Splitting the pref into operating on multiple message and displaying summaries seems reasonable, though.  I just think that a button on the summary screen isn't the right way to expose it…

Thanks,
Blake.
Attachment #720909 - Flags: ui-review?(bwinton) → ui-review-
The reasoning is that they can toggle the button much sooner, e.g. when operating normally with TB and selecting just several messages. Then they wont be hit when they accidentally select a lot.

So what is the right way?
I doubt people would remember to do that in time.

What about auto-disabling it when someone selects more than, say, 1000 messages, and letting them show the summary if they _really_ want to?
(In reply to Blake Winton (:bwinton) from comment #9)
> I doubt people would remember to do that in time.
They would do it preventively, because some of them do not want the summary ever. So we are just waiting for some solution like this to land so we can disable it permanently :)

> 
> What about auto-disabling it when someone selects more than, say, 1000
> messages, and letting them show the summary if they _really_ want to?

Yes, I would be OK with this. The current summary already does this partly, stops at 100 discussions. But it may have to go through many messages to find out when it has collected those.

But for this to work I need to refresh the message pane somehow. I'll see if I can do that.
I mentioned this on IRC, but for posterity and so :bwinton can comment on it, here's what I think we should do (and I say this as someone with experience doing just this for Mail Summaries):

We should truncate the list of messages we examine as early as possible. Even though we only show 100 messages in the summary, we group *all* the selected messages into threads. That's a huge waste, and all we get out of it is a single number at the top: "N conversations". It would be far better to simply examine the first 1000* selected messages, and if we selected more than that, put "At least N conversations" in the header instead. The number of times someone is selecting 10k+ messages and wants to know *exactly* how many threads are in that selection is vanishingly small, and we shouldn't bother calculating it.

This solution has the benefit of not adding any extra UI, and matches what I do with the folder summary in Mail Summaries. In fact, I perform a very similar operation on message threads. Since I only examine the 1000 newest** messages in a folder, the summary loads in about a second (and that's including all the other stuff Thunderbird does to open a folder). Of course, this isn't perfectly accurate, but it doesn't matter, since the information it provides is 1) pretty close, and 2) fast.

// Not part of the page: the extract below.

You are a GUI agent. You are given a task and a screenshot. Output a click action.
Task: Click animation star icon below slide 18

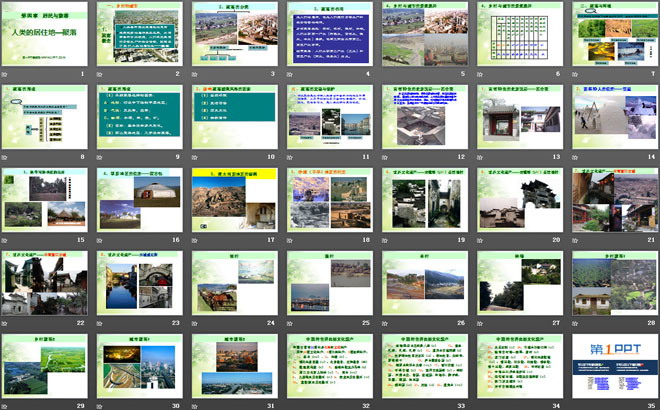(x=290, y=240)
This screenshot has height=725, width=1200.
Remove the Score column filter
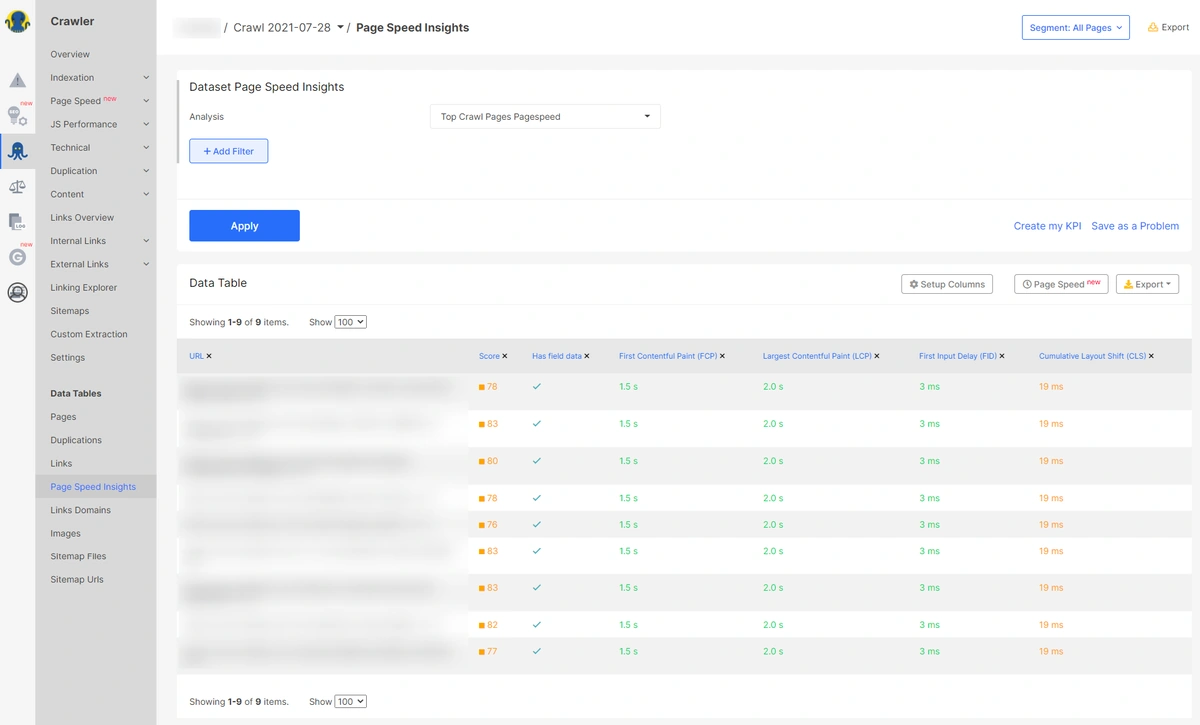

* Feel free to argue about the exact number.
** Newest according to when they were added to the message store.
(In reply to Jim Porter (:squib) from comment #11)
> We should truncate the list of messages we examine as early as possible.
> Even though we only show 100 messages in the summary, we group *all* the
> selected messages into threads. That's a huge waste, and all we get out of
> it is a single number at the top: "N conversations". It would be far better
> to simply examine the first 1000* selected messages, and if we selected more
> than that, put "At least N conversations" in the header instead. The number
> of times someone is selecting 10k+ messages and wants to know *exactly* how
> many threads are in that selection is vanishingly small, and we shouldn't
> bother calculating it.

Thanks, I am going to do this. But even when showing only 100 msgs and analysing 1000 for thread count, it takes about 20 seconds (after some optimizations we came up with squib) if I select 139000 msgs (on 3.6Ghz Phenom II). So I still want to keep a pref that disables the summary entirely (threaded summary has a separate pref). But there will be no UI to toggle it.

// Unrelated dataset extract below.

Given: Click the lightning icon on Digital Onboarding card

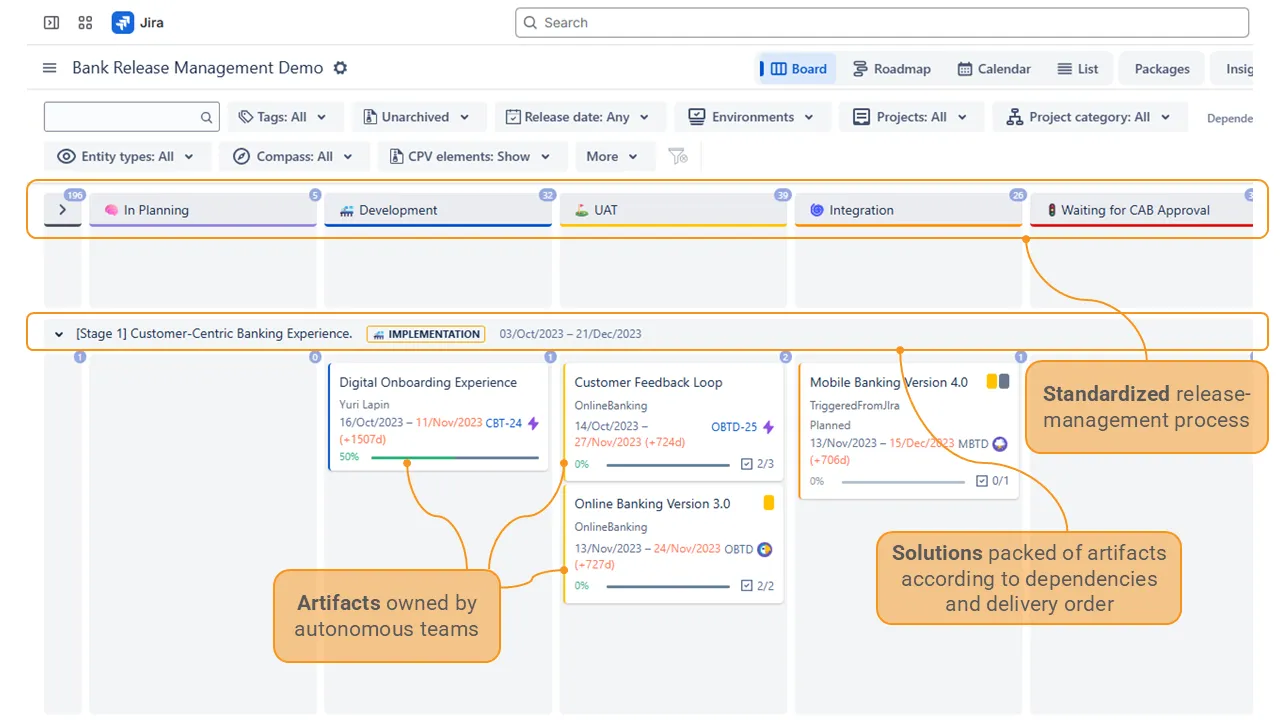Looking at the screenshot, I should pyautogui.click(x=533, y=424).
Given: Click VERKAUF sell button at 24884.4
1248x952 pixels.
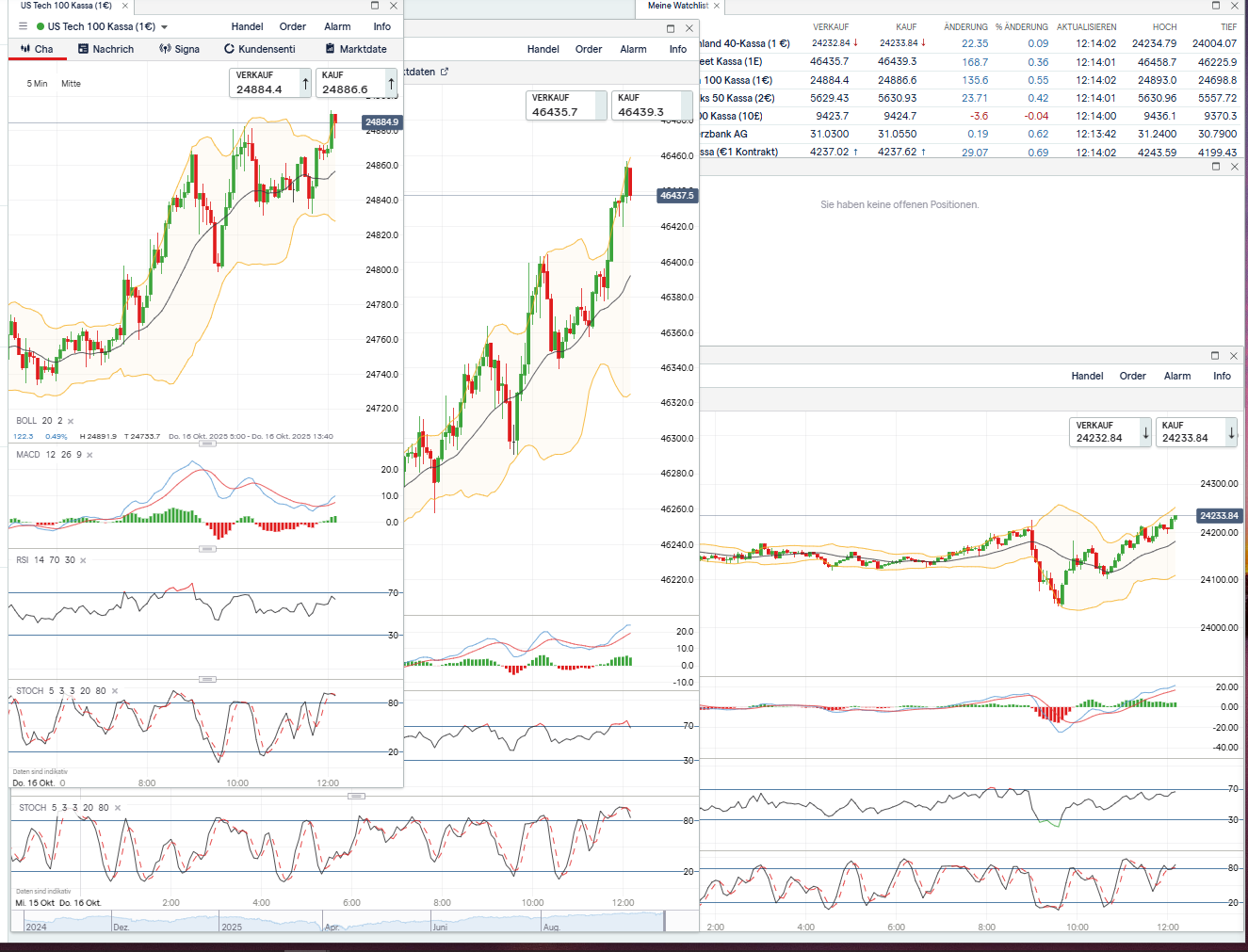Looking at the screenshot, I should pyautogui.click(x=268, y=83).
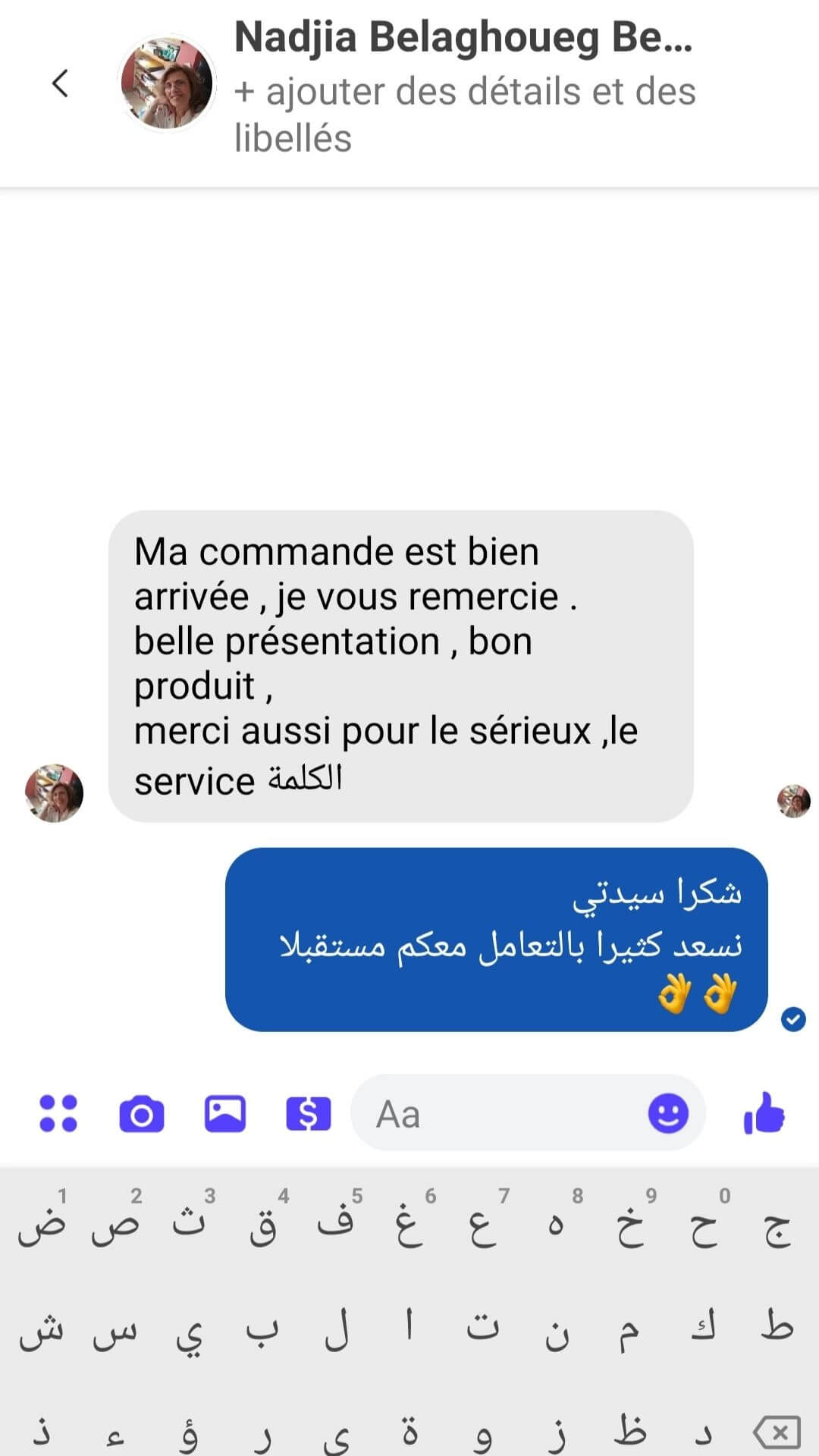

For ~18000 messages the display should become fast enough with or without a summary.
>  But even when showing only 100 msgs and analysing 1000 for thread count, 
> it takes about 20 seconds (after some optimizations we came up with squib)
> if I select 139000 msgs (on 3.6Ghz Phenom II). So I still want to keep
> a pref that disables the summary entirely (threaded summary has a separate
> pref). But there will be no UI to toggle it.

Not an acceptable solution at all. Suppose one day a user goes and selects 800,000 messages. Is he/she supposed to know that he/she should change a pref before? and even worse, one that can't be found in the UI?????

It must be 100% guaranteed that never, under any circumstances, the program freeazes for 20 seconds while doing a trivial  thing (from the point of view of the user) such as selecting messages. (Well, actually not even when doing a not-at-all-trivial thing, unless you issue a warning of the kind "This operation may take several minutes. Continue? [don't show this again]")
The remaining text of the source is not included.